11 Feb 2008
http://www.munster-express.ie/local-news/is-the-quay-of-waterford-haunted/
by John O'Connor
The Quay in 1890.
A claim was made this week that the Quay in Waterford city is haunted and is regularly walked by the ghosts of long ago citizens and sailors. The person who made the claim asked not to be named but says he is a non-practising medium who has an unasked-for and unwanted ‘psychic window to the afterlife’.
After hearing persistent rumours of ghostly happenings, he decided to mount a night-time vigil and, on two recent occasions, he saw shadowy images of tall ships in the river and of men in old-fashioned attire who appeared to ‘float’ along the Quay.
When asked did he attempt to make contact with the ‘floaters’, the man replied that it was not wise to interfere with the dead. However, he pointed out that the images he saw might not have been ghosts at all. According to him, they may well have been images of long ago scenarios that occur through a natural phenomenon that sees people and places locked in time and replayed again and again but at irregular intervals.
“Despite what the sceptics say, ghosts do exist. For the most part they are benign but they are best left alone unless they actually try and make contact”, he said. “But the apparitions currently taking place on the Quay are more likely to be ‘recordings’ trapped in time”, he continued. “They are nothing to be concerned about just like images on video and films are nothing to be afraid of. The big mystery is that we don’t know what triggers off these images.”
Strange images
Our caller claimed he had been alerted to the situation by an acquaintance, a long distance lorry driver, who had witnessed the strange images as he drove along the Quay en route to Rosslare. The acquaintance claimed that other truck drivers had also witnessed the ‘ghosts’ and that many of them now avoided Waterford at night if at all possible. “I know drivers who, having been scared in the past, now go to great lengths to get through Waterford city in daylight before pulling in for a break”, said the driver.
When it was pointed out to the ‘medium’ that most people would be very reluctant to believe his tale, the man said quite a few of the city’s taxi drivers had also seen ‘strange things’ on the Quay but were keeping their mouths shut for fear of losing business or of being ridiculed.

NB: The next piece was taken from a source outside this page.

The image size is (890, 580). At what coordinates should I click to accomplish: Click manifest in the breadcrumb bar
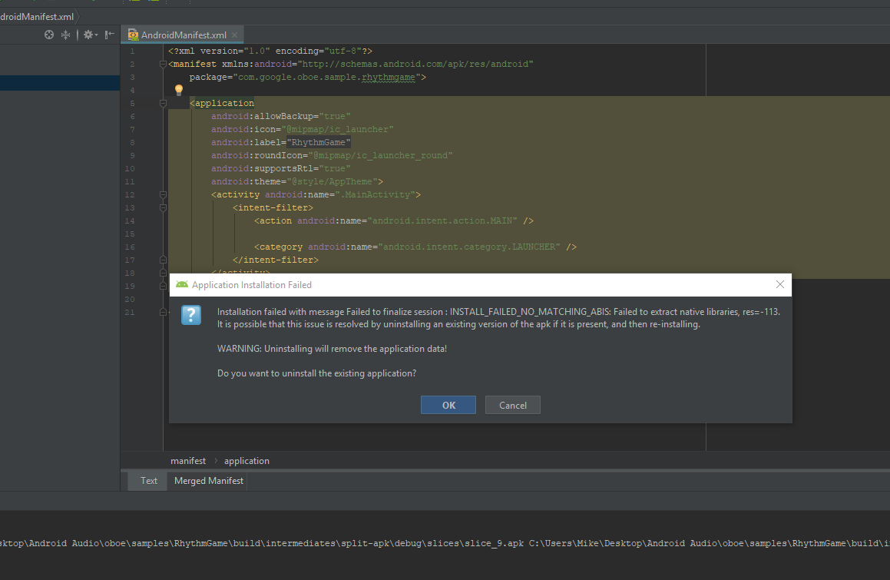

The ‘Munster Express’ approached several taxi drivers who agreed to comment as long as their anonymity was respected. Describing the story as ‘rubbish’, one said he regularly drove around Waterford at all hours of the night and morning and had never seen or heard anything ‘stranger than myself’. However, another man said he had heard of sightings by other drivers and a third man said he ‘might have seen something once’ and, since then, he avoided a particular section of the Quay at night, especially if he was alone in his car.
Perennial question
So, could there really be such things as ghosts? It is, of course, a perennial question that has been pondered upon for thousands of years. There were and are former employees of The Munster Express and other businesses along the Quay who always swore that, in particular, the section from Hanover Street to Gladstone Street was haunted and we have a current employee who is adamant that she personally knows a house in the city that is definitely haunted.
The common perception is that most people regard such talk as ‘stuff and nonsense’ yet, when one talks to people on an individual basis, the story is altogether different. Call it superstition, folklore, quasi-religious or whatever but a significant majority of people refused to discount the possibility that ghosts do exist.
In a straw poll involving 100 people who work in the Quay area, a whopping 60% said they definitely believed in spirits and ghosts; twenty-five per cent said they did not believe while fifteen per cent said they were undecided.